When Kansas has the ball
Kansas rush offense vs. Kansas State rush defense
For the first time this season, the Jayhawks figure to have their three-headed monster of Tony Pierson, Taylor Cox and James Sims at their disposal for an entire game. Considering the fact that they have made up KU’s best unit this season, that’s a great sign for the Jayhawks, who have averaged 179 rushing yards per game and scored seven TDs on the ground. K-State’s run D is stiff, having given up just 92 yards per game and three TDs through the first four games of the season, and should provide the Jayhawks with their toughest test of the season so far. This match-up will go a long way toward determining how competitive KU can be in this one. Edge: Push.
Kansas pass offense vs. Kansas State pass defense
The Kansas State secondary is not only fast and talented but also extremely experienced. Cornerbacks Allen Chapman and Nigel Malone are seniors and as good in run support as they are in coverage, and hard-hitting junior safety Ty Zimmerman is the leader of it all. Combine that with a KU passing game that has struggled mightily through the first four games of the season, and you’re looking at a clear advantage for the Wildcats. But it’s not just the experience and ability to blanket opposing receivers that make the KSU pass defense so dangerous. The guys up front absolutely harass opposing QBs, which often leads to bad decisions, errant throws and easy plays for the Wildcats. KSU has given up just three passing TDs in four games. Edge: K-State.
When Kansas State has the ball
Kansas State rush offense vs. Kansas rush defense
The Jayhawks rank dead last in the Big 12 in rush defense, and the Wildcats are one of the best rushing teams in the country. Led by powerhouse quarterback Collin Klein (289 yards and five TDs on 63 carries) and strong and elusive tailback John Hubert (426, 4, 66), KSU has as tough a 1-2 punch as there is in the league. The Wildcats are averaging 242 rushing yards per game and have scored 13 TDs on the ground. Perhaps the most dangerous stat K-State owns is its 5.6 yards-per-carry average. As for the Jayhawks, KU gives up an average of 4.7 yards per carry and also has surrendered 186 yards per game to South Dakota State, Rice, TCU and Northern Illinois. Edge: K-State.
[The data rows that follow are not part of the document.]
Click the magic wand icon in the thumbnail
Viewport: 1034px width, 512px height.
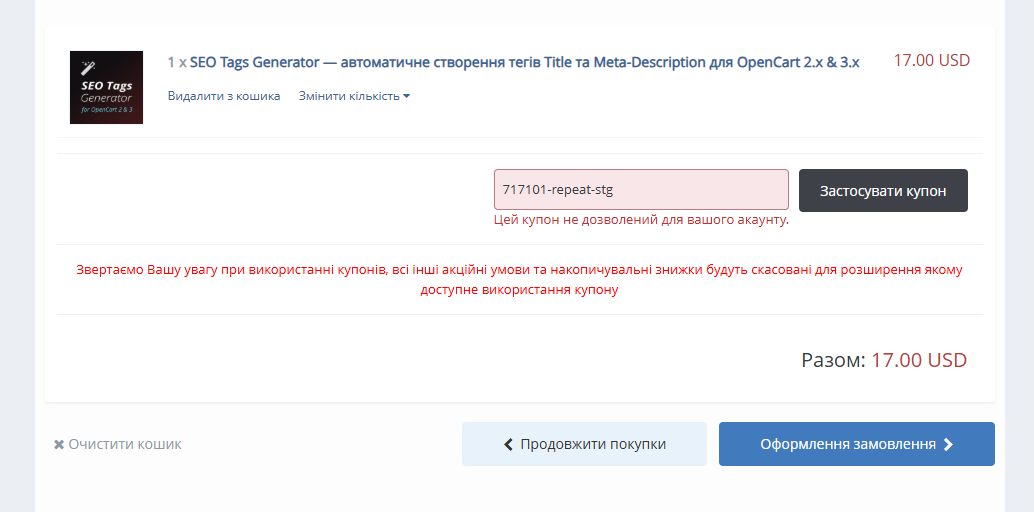(89, 67)
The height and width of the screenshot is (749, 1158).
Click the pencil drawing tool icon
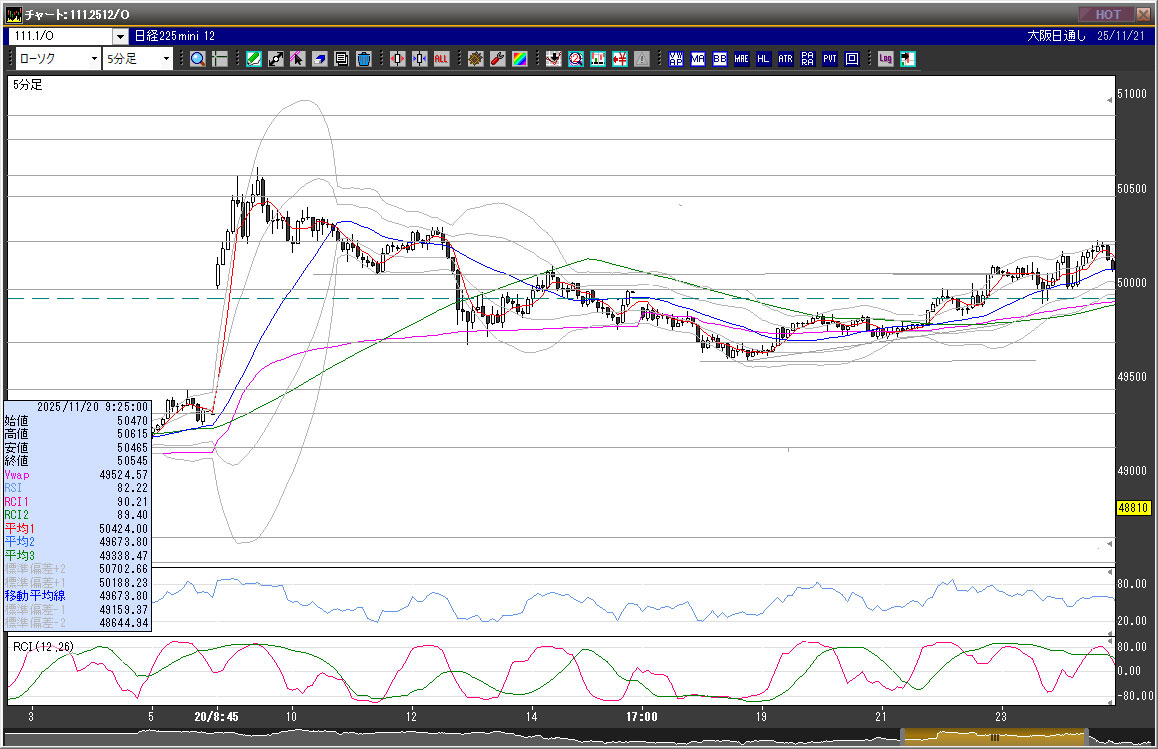click(x=254, y=59)
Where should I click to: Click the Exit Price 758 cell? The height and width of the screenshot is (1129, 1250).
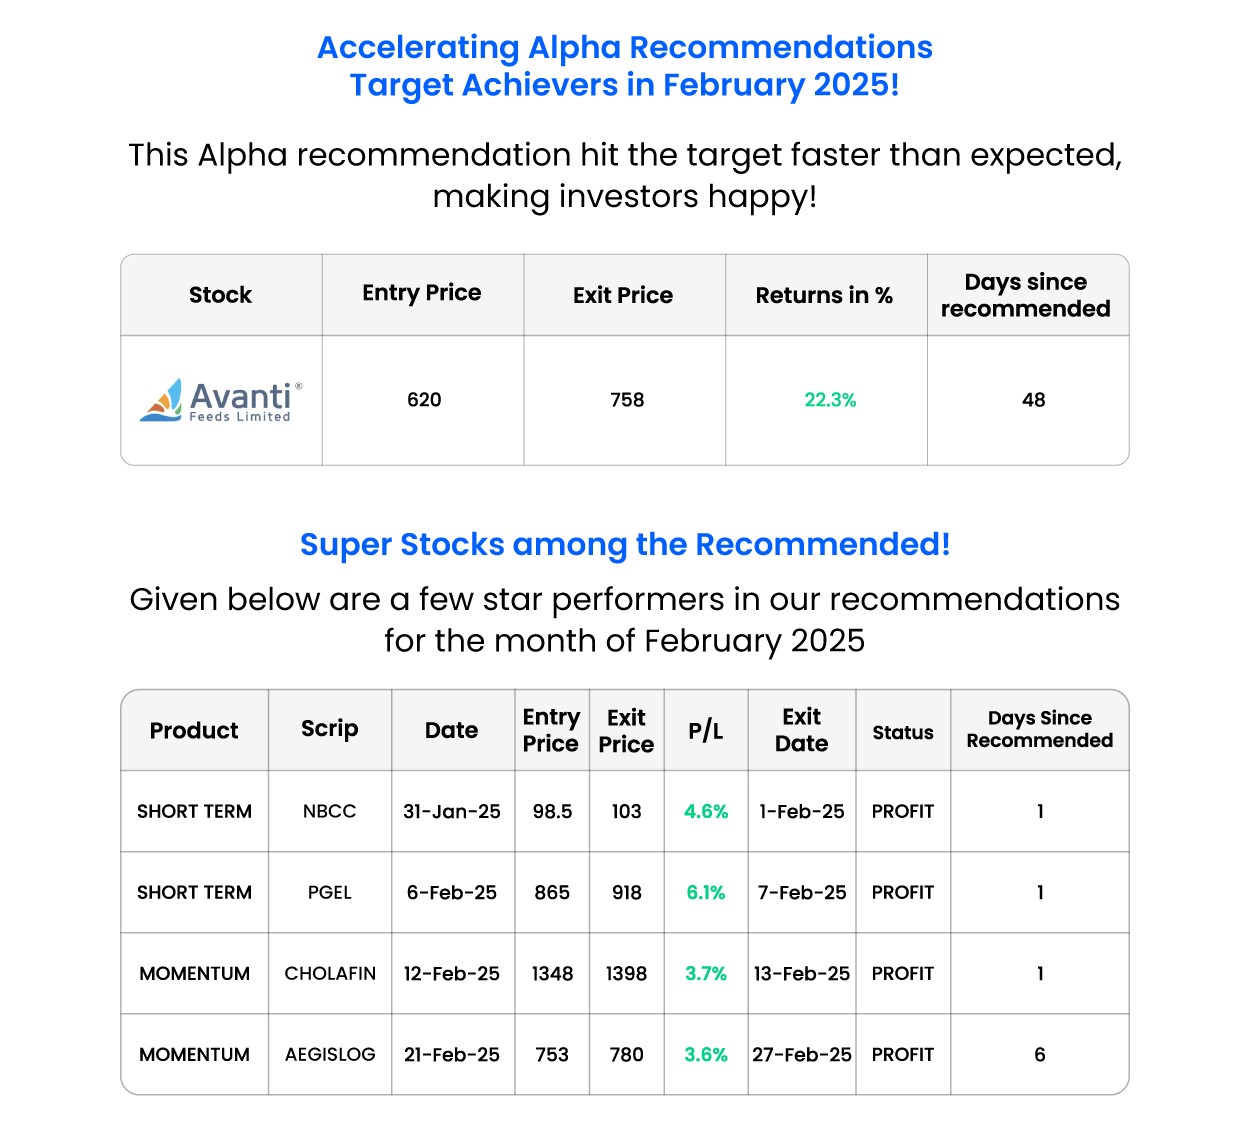pos(627,400)
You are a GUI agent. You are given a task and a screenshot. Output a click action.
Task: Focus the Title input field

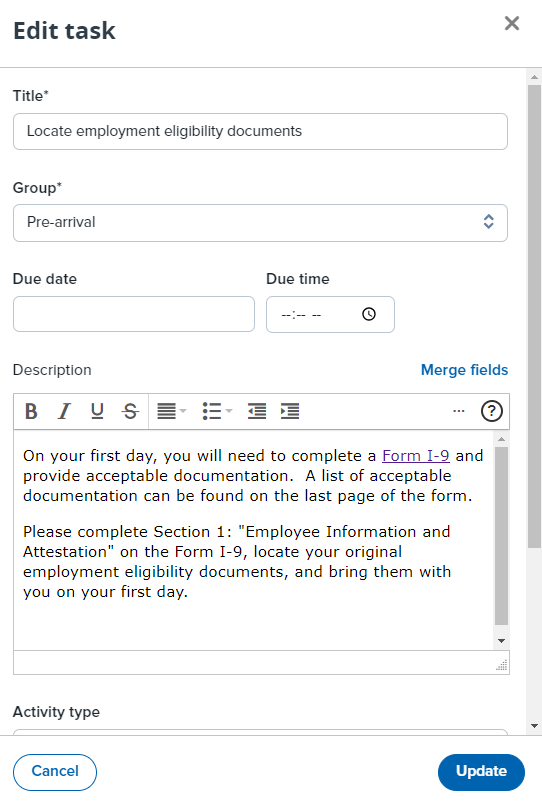[260, 131]
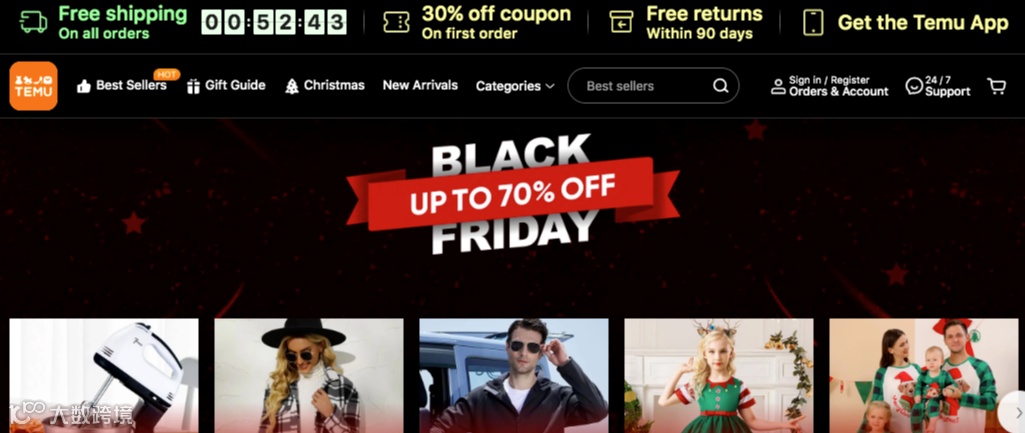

Kansas State pass offense vs. Kansas pass defense
The Wildcats are not known for their ability to pass the ball — KSU averages just 190 yards per game through the air and has thrown just 80 passes all season — but they certainly possess enough weapons to make the passing game dangerous. Klein is known more as a rusher, but when opposing teams stack the box and try to take that away, he’s able to hit receivers Tramaine Thompson, Chris Harper and Tyler Lockett over the top for big gains that can blow games open. Those three players each have double-digit receptions, and Thompson leads the team with three touchdown receptions. KU has given up just five TD passes in four games and also has snagged six interceptions. Edge: Push.
This one is quite possibly the most lopsided advantage for an opponent the Jayhawks have seen this season. Not only are the Wildcats rock-solid in their kicking game, with place kicker Anthony Cantele having missed just one kick all season and punter Ryan Doerr having won Big 12 special teams player of the week honors, but they also possess two of the most dangerous return men in the Big 12 in Thompson and Lockett. While K-State’s special-teams units represent everything you would expect from a Bill Snyder-coached team, the Jayhawks have struggled in special teams so far this season. Punter Ron Doherty has been solid in that area, but he’s struggled with place-kicking duties, and the Jayhawks also have had difficulty both kicking off and covering kicks. True freshman Tre’ Parmalee breathed some life into KU’s struggling return game during KU’s loss at Northern Illinois, but there’s still a way to go for this unit to be considered sound. Edge: K-State.